#### EXTRACT TO READ
+ + + +

First off, render the suet into tallow. I now render my tallow in my roaster at the lowest temp. No, I do not use water to render. I store my rendered tallow in canning jars. I leave about 1/2" headspace, wipe rims, apply 2-piece lid and flip over until cool. They keep forever.

Next, if you're on FaceBook, come join my Tallow Soapers group. They love to answer questions and you'll get a lot more input than just me and the few folks that frequent this board.

Actual shampoo bar .... some hair likes it, some does not. Mine does not. Bar soaps are alkali and your hair is not. The alkali causes the scales on your hair to lift. To combat this, folks who use bar soap on their hair will then use vinegar to bring the acidity back to the hair follicle.


----------



## Guest (Jan 17, 2015)

I was given a little sample of Chagrin Valley Shampoo and Conditioner bars and have tried several of them, so far. My hair likes a couple, and didn't like one... 

Perhaps play with a few samples and see which works best for your hair & water - then work on Duplicating their favorite recipe?


----------



## halfpint (Jan 24, 2005)

If you do a search in this forum (do an advanced search and limit to the soapmaking threads), there have been a couple of discussions on shampoo bars. They work for some, not for others. I love my shampoo bar that I make for use at home, but when traveling it doesn't work the same due to differing water chemistry. 

One of the most important oils in a shampoo bar is Castor oil, which should probably be in the 15-25% of your oils range. I also use jojoba, Sweet almond, apricot, avocado oils in mine, plus a little shea butter for help in conditioning. I like to use lavender and rosemary oils in mine.

Dawn


----------



## hurryiml8 (Apr 15, 2009)

I use 95% olive oil and 5% castor in my shampoo bar. This is conditioning to my hair and is what works for me. It's really something you have to experiment with as everyone's hair and water are different.


----------



## Maura (Jun 6, 2004)

Castor oil gives a thick lather, like shampoo. It is also very conditioning for the hair and skin. The only recipe I use (sometimes alter it a little) uses castor oil. I use more than 5%, about 8%.


----------



## NostalgicGranny (Aug 22, 2007)

I like this shampoo bar. The apple cider vinegar one. She also has a beer shampoo bar.

http://lizardladysoapinfo.blogspot.com/2014/06/so-you-want-to-make-bar-of-shampoo.html


----------

+ + + +

#### SHORT TASK 1
Filter the entries down to every line that contains the word "heading", treating uppercase and lowercase as different.
The forum thread on shampoo bars and the entries are separate material with no connection to each other.

+ + + +

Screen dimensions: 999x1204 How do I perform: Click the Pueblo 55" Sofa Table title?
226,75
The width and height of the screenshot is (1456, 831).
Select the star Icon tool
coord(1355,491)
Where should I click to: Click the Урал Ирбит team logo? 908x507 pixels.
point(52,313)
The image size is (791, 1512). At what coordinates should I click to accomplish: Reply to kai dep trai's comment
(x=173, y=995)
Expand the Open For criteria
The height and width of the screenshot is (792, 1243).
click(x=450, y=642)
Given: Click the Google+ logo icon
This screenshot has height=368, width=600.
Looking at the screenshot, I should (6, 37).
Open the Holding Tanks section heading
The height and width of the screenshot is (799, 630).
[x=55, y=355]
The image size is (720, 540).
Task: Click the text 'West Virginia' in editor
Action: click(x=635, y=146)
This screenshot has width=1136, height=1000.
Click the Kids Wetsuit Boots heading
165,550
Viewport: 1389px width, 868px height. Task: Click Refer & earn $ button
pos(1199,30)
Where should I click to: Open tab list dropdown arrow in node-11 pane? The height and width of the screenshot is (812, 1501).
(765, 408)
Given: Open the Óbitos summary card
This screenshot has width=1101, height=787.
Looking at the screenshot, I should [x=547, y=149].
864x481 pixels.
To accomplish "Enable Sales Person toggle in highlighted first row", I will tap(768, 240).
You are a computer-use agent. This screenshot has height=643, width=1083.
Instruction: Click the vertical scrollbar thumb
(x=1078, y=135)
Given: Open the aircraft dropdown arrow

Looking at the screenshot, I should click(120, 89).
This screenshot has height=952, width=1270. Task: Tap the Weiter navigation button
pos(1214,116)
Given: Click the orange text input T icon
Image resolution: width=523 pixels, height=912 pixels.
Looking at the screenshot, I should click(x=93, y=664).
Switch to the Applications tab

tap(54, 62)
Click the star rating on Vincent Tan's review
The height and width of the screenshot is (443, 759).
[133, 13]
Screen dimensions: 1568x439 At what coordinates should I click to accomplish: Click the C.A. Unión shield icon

+ + + +

#### SHORT TASK 2
In one to three sentences, explain why, according to the shampoo bar thread, people who wash their hair with bar soap then use vinegar.

#### RESPONSE 1
Open the Holding Tanks section heading
Click the Kids Wetsuit Boots heading

#### RESPONSE 2
Bar soaps are alkali while hair is not, and the alkali causes the scales on the hair to lift. Vinegar is used afterward to bring the acidity back to the hair follicle.